• Exercise
Your answer should be every line of the records that contains the word "Task", copied as it stands.

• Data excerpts
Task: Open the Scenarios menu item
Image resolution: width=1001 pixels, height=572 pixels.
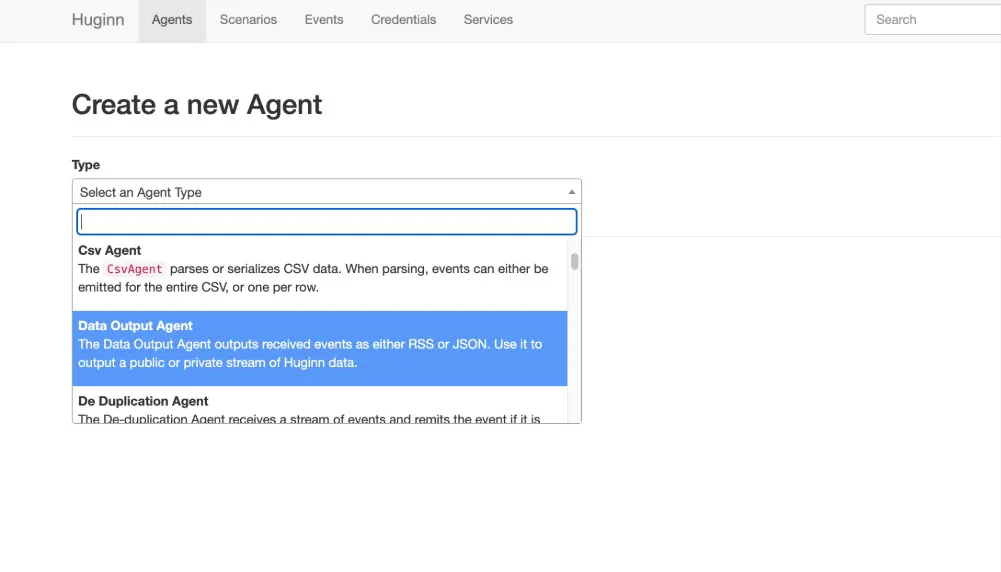Action: point(248,20)
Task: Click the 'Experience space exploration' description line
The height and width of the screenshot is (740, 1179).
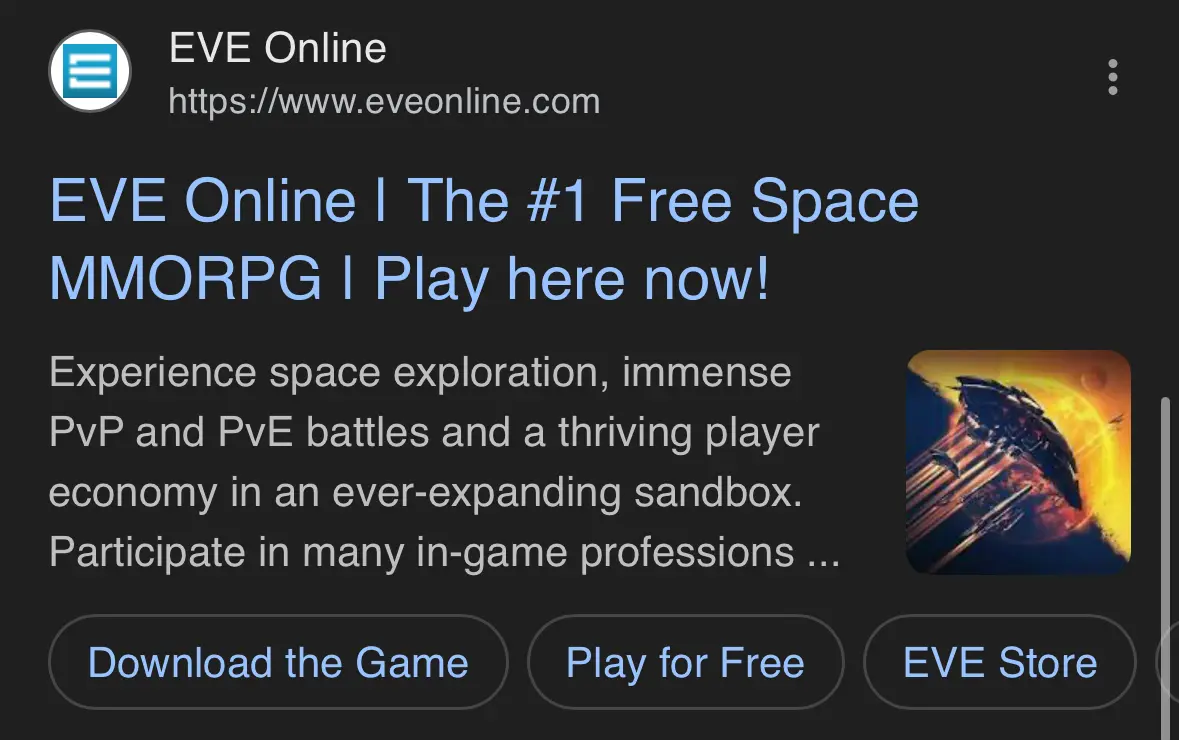Action: (x=420, y=373)
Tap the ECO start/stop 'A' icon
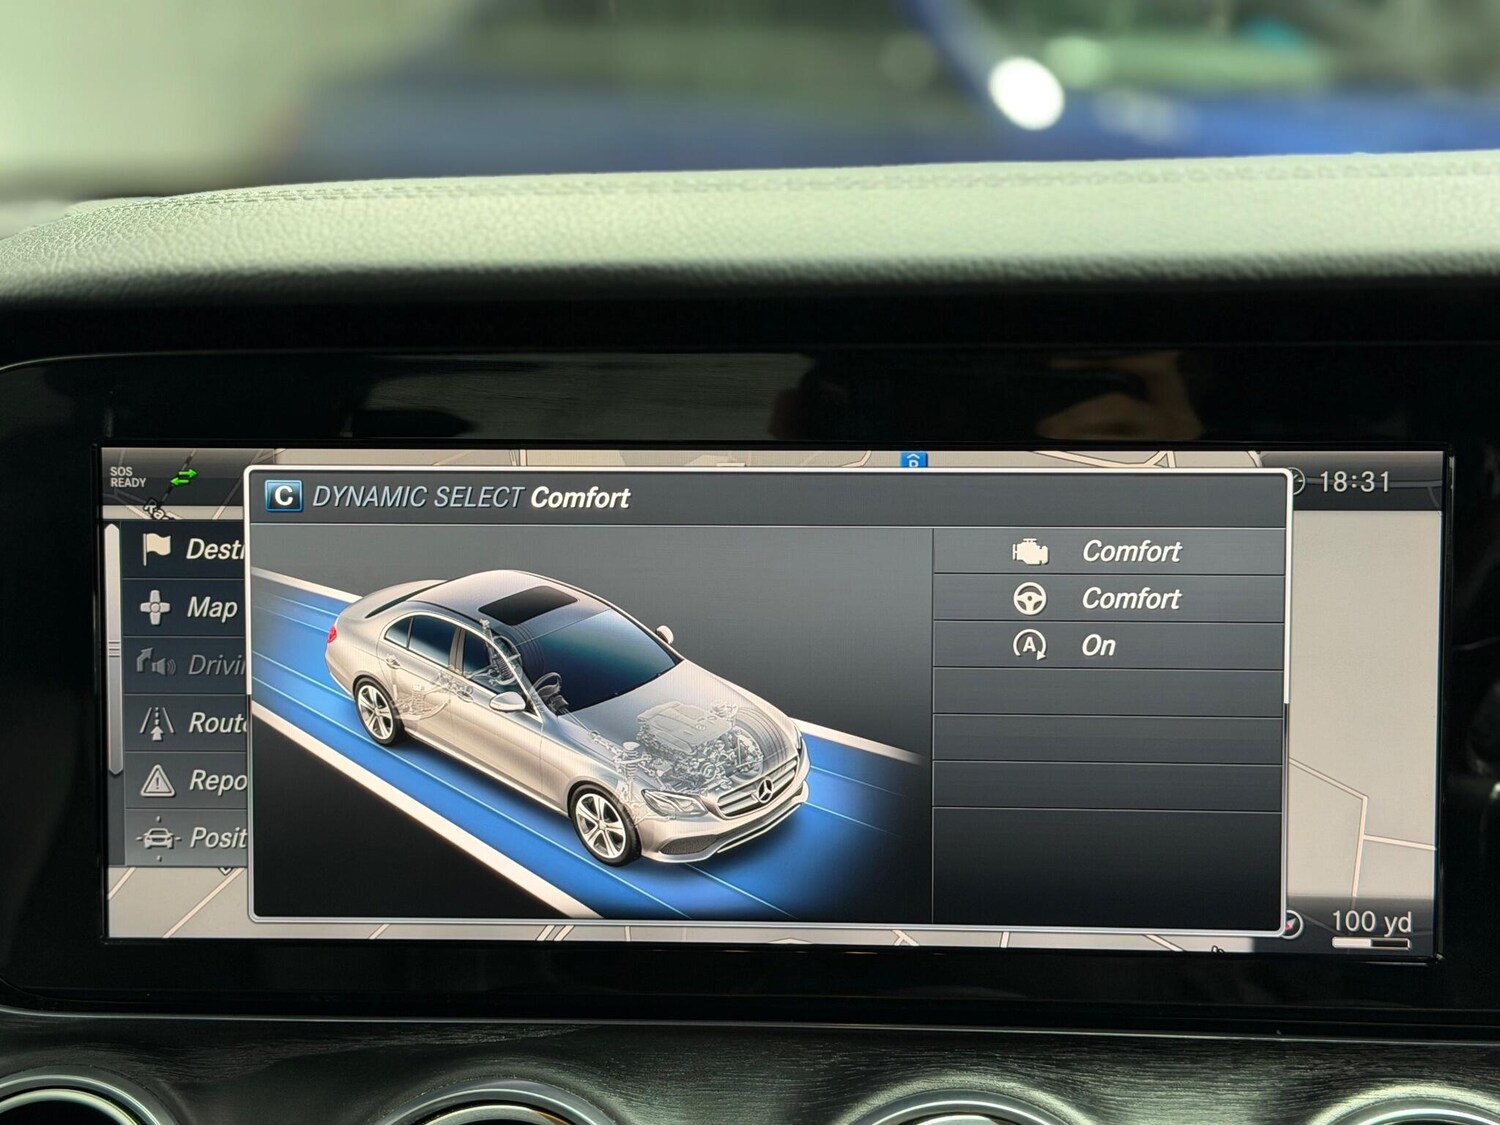Viewport: 1500px width, 1125px height. click(x=1030, y=646)
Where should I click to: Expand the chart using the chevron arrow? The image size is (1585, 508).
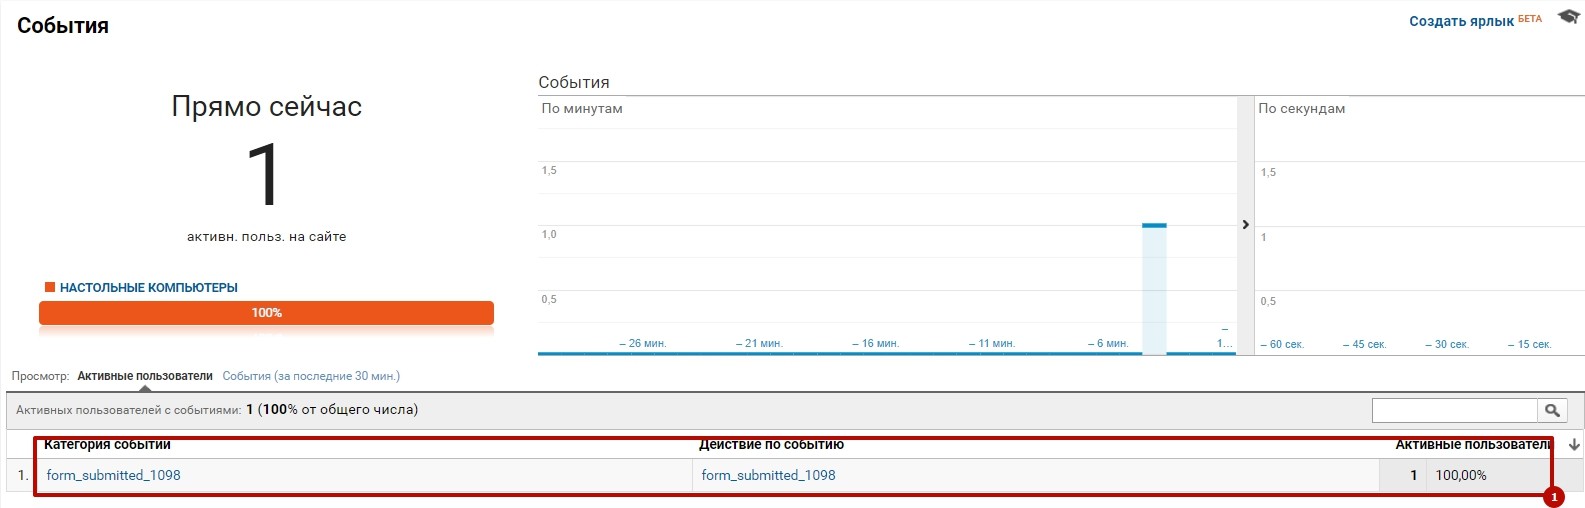[x=1245, y=225]

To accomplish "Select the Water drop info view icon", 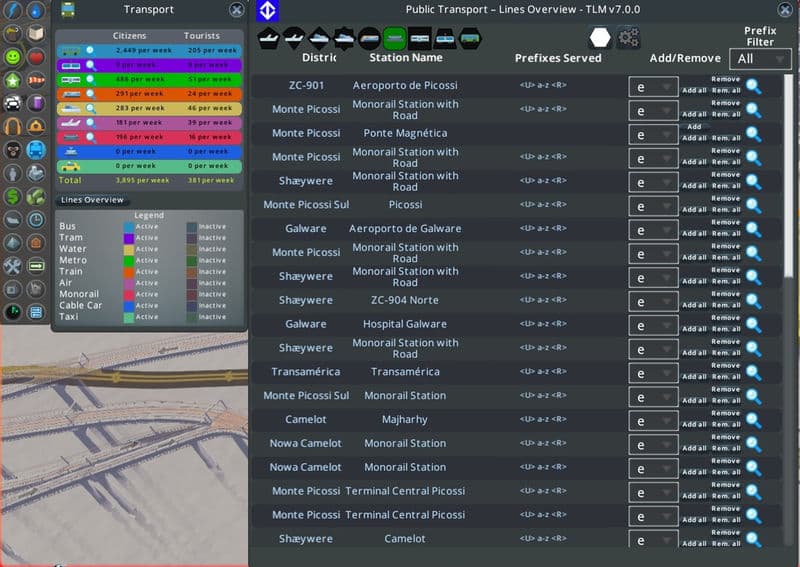I will [36, 11].
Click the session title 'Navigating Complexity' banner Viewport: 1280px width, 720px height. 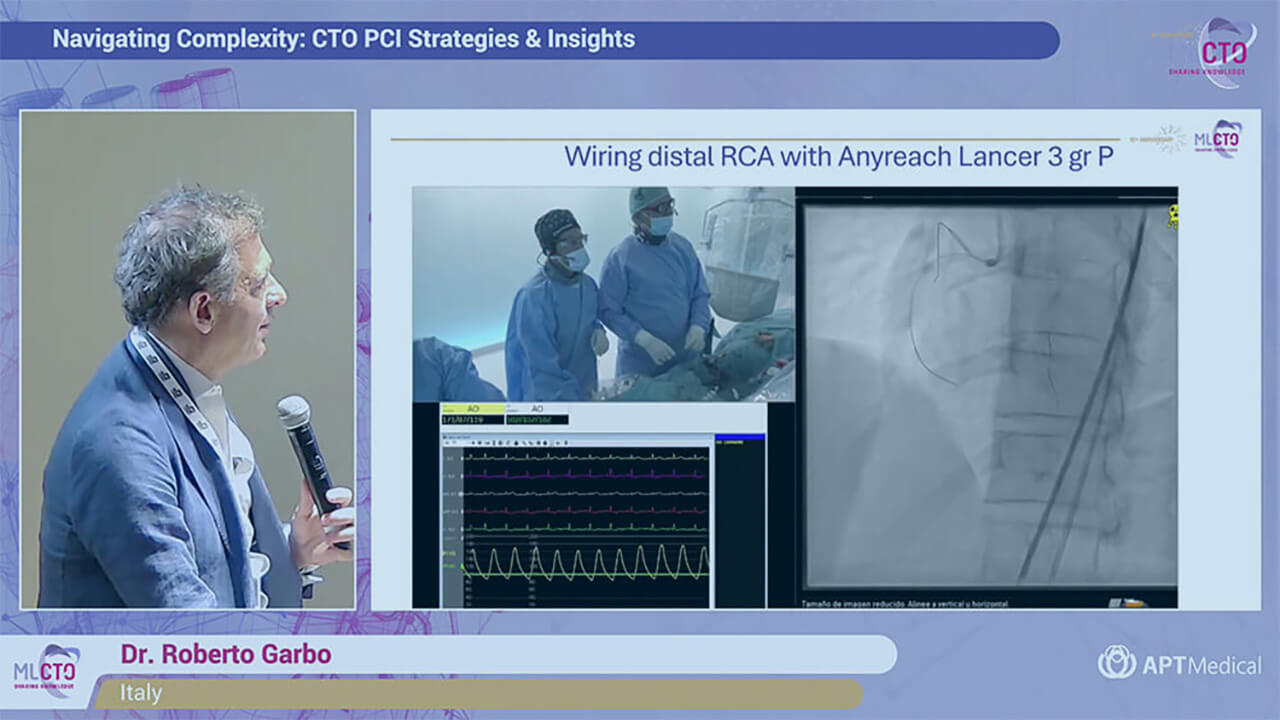pos(343,40)
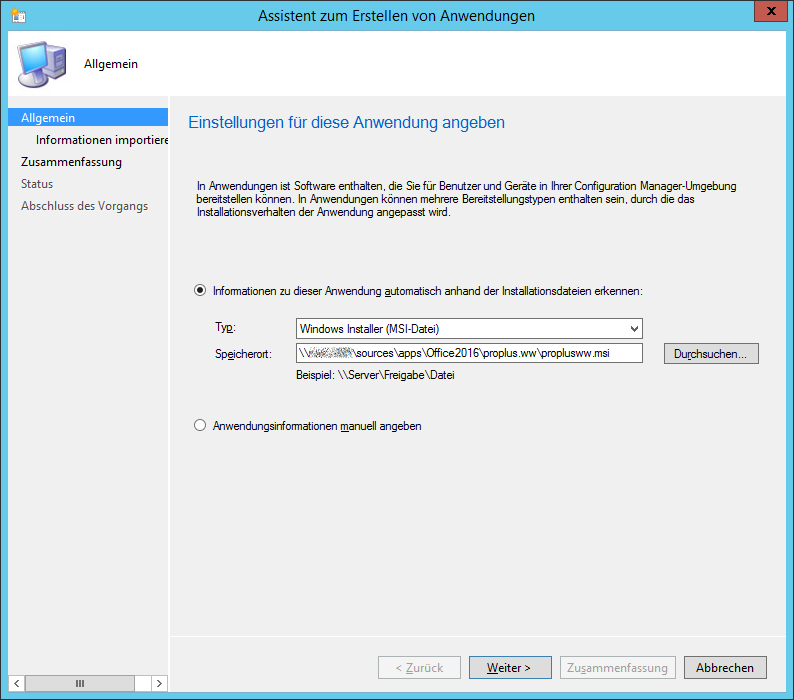Click the computer icon in the header
The width and height of the screenshot is (794, 700).
pos(40,64)
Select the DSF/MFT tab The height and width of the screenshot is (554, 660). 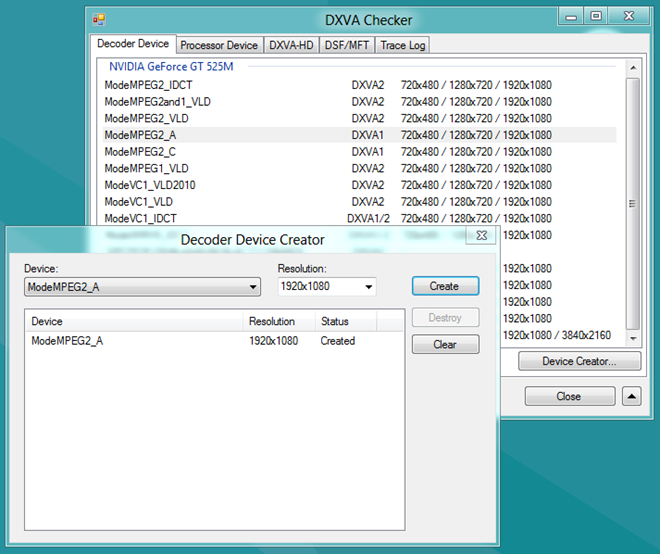(346, 45)
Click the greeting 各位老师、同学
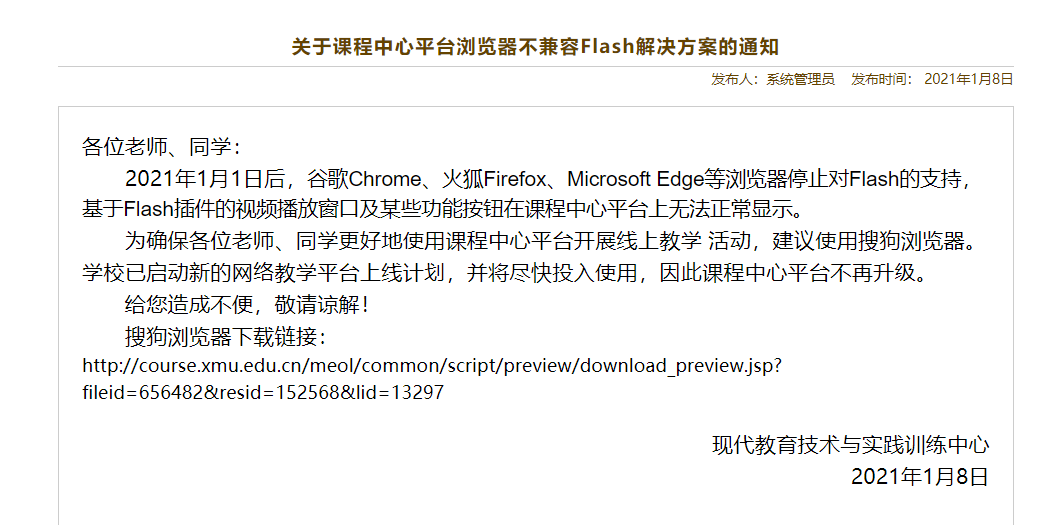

• Answer area
Task: Open the Scenarios menu item
Task: Click the 'Experience space exploration' description line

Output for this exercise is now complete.